_設問 1:_ 本文によると、西堀くんが行動を開始したのはなぜか。本文に書かれた理由で説明すること。

------

二人はビールで乾杯した。イキリながら飲むビールは格別だった。

料理もいい感じに西堀くんがチョイスしてくれ、ビールが空になりそうになると、西堀くんがすかさず次の注文を促してくれた。

西堀くんはかわいいだけでなく、とても気がきくパグだった。

 

ハヨ旦那は営業一本で10年近く働いているが、前職時代の西堀くんは、営業から途中で異動させられ人事の仕事をしていた。

西堀くんの気配りは、営業仕込みのそれであった。

人事の仕事といえばマニュアルに沿っていてやり方がかっちり決まっているようなイメージが筆者にはあるが、西堀くんが直面した人事の仕事はそれとは全く違っていた。

簡単に言えば、なあなあなのである。

人依存の仕事が多い。そしてその人材の層は、やはりサガミオリジナル程度の厚みであった。(参考:第一話 

「このままだと、自分に何の専門性も身につかないまま、働き盛りの時間がただただ過ぎて行ってしまうと思ったんです。それで、行動を開始しました。」

------

_設問 2:_ 記録の先頭の行から始め、「will (x=82, y=33).」を含む行で止めて、その範囲の行だけを「How do I perform」を「How can I do」に差し替えて示すこと。ほかの部分は変えない。

保存済みの記録
------

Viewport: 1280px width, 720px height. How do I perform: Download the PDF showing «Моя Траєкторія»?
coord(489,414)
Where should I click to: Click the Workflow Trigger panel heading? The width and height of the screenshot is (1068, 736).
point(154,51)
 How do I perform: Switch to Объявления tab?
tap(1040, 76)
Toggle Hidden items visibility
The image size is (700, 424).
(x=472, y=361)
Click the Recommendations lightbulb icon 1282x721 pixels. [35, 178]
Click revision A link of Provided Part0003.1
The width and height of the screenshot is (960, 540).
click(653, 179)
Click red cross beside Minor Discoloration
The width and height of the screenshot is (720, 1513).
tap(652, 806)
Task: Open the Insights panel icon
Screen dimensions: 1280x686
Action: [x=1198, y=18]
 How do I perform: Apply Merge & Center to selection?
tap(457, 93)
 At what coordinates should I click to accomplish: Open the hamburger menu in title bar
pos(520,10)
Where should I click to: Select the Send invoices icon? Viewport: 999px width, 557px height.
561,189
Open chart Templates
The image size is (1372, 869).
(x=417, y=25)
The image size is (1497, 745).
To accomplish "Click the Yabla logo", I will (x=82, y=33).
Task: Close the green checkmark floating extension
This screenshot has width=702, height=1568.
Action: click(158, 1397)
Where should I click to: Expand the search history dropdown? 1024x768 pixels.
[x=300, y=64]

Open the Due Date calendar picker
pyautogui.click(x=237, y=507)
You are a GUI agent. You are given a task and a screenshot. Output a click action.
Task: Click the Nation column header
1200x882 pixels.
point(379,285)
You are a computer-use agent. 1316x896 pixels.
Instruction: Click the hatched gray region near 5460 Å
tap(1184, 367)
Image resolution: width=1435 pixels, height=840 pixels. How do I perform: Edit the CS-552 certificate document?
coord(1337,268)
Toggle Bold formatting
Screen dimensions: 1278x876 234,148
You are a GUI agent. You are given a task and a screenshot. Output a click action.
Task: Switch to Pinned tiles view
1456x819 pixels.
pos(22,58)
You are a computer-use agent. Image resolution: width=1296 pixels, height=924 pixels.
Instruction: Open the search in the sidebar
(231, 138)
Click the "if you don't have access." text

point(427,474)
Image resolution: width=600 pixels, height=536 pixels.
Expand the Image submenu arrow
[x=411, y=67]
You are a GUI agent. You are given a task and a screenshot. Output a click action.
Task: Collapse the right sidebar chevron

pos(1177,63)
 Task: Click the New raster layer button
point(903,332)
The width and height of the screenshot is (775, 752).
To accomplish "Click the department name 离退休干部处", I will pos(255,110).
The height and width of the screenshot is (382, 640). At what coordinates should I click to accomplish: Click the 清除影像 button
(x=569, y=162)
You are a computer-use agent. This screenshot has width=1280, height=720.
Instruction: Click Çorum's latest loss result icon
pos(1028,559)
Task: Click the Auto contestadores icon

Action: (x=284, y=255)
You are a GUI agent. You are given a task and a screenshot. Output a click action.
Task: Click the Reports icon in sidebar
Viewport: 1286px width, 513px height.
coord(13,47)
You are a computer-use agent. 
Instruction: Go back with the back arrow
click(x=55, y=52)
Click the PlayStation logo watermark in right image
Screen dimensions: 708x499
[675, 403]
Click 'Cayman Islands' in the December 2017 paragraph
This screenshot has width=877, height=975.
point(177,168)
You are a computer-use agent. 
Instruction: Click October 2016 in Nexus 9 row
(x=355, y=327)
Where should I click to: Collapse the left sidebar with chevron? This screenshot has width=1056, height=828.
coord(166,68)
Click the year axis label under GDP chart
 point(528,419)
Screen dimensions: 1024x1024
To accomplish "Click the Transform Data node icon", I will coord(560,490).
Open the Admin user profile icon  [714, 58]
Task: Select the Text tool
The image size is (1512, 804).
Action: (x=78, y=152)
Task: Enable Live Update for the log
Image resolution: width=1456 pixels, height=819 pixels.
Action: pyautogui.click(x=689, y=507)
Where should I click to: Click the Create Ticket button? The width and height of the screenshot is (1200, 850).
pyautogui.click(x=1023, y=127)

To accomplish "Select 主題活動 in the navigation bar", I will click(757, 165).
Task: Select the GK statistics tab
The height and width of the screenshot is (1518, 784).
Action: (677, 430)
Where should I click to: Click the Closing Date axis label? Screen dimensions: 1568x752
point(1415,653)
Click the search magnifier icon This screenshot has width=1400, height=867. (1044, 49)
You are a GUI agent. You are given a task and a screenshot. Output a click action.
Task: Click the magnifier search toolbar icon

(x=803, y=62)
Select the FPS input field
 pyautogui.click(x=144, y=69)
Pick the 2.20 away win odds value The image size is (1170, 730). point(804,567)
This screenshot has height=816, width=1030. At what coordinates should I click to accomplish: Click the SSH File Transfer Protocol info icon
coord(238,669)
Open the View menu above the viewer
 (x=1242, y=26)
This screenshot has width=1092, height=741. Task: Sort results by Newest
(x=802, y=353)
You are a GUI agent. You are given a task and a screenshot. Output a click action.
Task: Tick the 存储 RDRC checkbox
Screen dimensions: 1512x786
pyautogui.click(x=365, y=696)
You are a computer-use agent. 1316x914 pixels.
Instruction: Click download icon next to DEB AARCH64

------

_回答 1:_ このままだと自分に何の専門性も身につかないまま、働き盛りの時間がただただ過ぎて行ってしまうと思ったからである。

_回答 2:_
Viewport: 1280px width, 720px height. How can I do: Download the PDF showing «Моя Траєкторія»?
coord(489,414)
Where should I click to: Click the Workflow Trigger panel heading? The width and height of the screenshot is (1068, 736).
point(154,51)
 How can I do: Switch to Объявления tab?
tap(1040, 76)
Toggle Hidden items visibility
The image size is (700, 424).
(x=472, y=361)
Click the Recommendations lightbulb icon 1282x721 pixels. [35, 178]
Click revision A link of Provided Part0003.1
The width and height of the screenshot is (960, 540).
click(653, 179)
Click red cross beside Minor Discoloration
The width and height of the screenshot is (720, 1513).
tap(652, 806)
Task: Open the Insights panel icon
Screen dimensions: 1280x686
Action: [x=1198, y=18]
 How can I do: Apply Merge & Center to selection?
tap(457, 93)
 At what coordinates should I click to accomplish: Open the hamburger menu in title bar
pos(520,10)
Where should I click to: Select the Send invoices icon? Viewport: 999px width, 557px height.
561,189
Open chart Templates
The image size is (1372, 869).
(x=417, y=25)
The image size is (1497, 745).
To accomplish "Click the Yabla logo", I will (x=82, y=33).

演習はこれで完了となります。